Tuesday, October 2, 2018

Open Source Licenses as Blockchain Governance

Bitcoin Core is licensed under the MIT License - a permissive, non-copyleft, open source license. Ethereum is licensed under GPL v.3. IBM Hyperledger is closed source core, but its Fabric (smart contract development framework) and Composer (application development framework) products are licensed under Apache.

The choice of how to license the core of the blockchain is a governance decision and it has consequences for the future of these chains. For example, by failing to put any significant conditions on its license, just about anyone is free to fork Bitcoin Core for any purpose. For example, a joke coin designed as a satire for cryptocurrency itself, or a coin whose every transaction is truly anonymous and thus a facilitator for global terrorist transactions.

Clearly, and without judgment, Bitcoin Developers are OK with these forks. But we could imagine a universe where a blockchain developer were not OK with these applications. In such a way, one mechanism for avoiding undesirable forks would be to impose license conditions that prohibit the undesired activity. Provided that a fork followed the conditions (e.g., don't use this code to directly or indirectly aid terrorist activity - a condition that, for example, ZCash could not fulfill because it can't guarantee its compliance). Of course, post hoc compliance isn't exactly optimal; if (in our example) ZCash violated the license, then, Bitcoin may feel that its complicity in terrorist activity is complete despite the violation of the license.

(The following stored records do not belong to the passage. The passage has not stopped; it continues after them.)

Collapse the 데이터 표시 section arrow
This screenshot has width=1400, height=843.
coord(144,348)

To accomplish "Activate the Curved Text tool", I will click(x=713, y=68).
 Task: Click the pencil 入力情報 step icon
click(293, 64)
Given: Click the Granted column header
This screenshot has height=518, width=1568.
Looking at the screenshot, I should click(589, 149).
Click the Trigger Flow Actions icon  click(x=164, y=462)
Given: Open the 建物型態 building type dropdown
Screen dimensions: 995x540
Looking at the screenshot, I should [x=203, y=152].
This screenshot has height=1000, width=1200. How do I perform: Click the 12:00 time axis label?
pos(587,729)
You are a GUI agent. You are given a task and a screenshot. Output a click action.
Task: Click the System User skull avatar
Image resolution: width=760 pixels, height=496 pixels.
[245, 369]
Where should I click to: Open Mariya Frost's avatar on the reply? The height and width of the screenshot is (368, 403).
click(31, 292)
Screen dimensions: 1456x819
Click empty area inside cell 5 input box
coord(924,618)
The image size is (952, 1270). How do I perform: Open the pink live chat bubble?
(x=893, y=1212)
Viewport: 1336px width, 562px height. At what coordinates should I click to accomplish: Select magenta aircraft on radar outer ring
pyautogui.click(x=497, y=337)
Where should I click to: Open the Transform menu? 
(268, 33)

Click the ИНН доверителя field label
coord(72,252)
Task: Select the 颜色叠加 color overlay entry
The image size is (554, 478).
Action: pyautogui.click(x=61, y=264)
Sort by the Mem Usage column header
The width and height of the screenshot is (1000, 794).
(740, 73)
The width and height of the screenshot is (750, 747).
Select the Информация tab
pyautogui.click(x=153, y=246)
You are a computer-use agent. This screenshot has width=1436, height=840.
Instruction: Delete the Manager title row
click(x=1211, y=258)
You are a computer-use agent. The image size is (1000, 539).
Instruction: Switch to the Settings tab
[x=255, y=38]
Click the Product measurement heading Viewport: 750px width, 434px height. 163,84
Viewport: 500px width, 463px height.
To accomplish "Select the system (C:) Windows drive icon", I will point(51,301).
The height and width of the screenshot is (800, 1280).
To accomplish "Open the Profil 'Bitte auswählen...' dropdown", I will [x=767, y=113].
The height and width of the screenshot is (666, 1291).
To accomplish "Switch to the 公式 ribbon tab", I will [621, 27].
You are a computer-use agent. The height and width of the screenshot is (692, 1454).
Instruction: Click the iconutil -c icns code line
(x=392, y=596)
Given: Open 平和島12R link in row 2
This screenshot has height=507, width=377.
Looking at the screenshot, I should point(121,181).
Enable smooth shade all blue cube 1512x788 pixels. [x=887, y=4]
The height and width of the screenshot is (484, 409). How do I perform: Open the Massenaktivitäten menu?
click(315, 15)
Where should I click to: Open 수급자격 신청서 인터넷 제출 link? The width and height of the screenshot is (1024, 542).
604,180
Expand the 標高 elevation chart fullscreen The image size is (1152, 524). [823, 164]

On the other hand, Bitcoin could institute multiple governance methods to ensure compliance with its license. It could create a license approval process that every developer, user, node, or miner (or an approval panel) in the Bitcoin chain could vote whether to permit the fork or not. It could institute Digital Rights Management schemes that enforced license compliance. There are a universe of other mechanisms that could be instituted that wouldn't require taking the drastic step of making the code closed source.

I know a lot of these words are "bad words" to the crypto and blockchain purists, but I see them as tools of governance - of creating a platform/protocol for doing business and transacting on the web. Moreover, I've railed incessantly about "private blockchains" being stupid (they are). Adding licensing restrictions wouldn't close the chain's permissions, just the permissions for forking and further chain development; in other words, to paraphrase Hashgraph, it's a permissionless chain, but permissioned source code.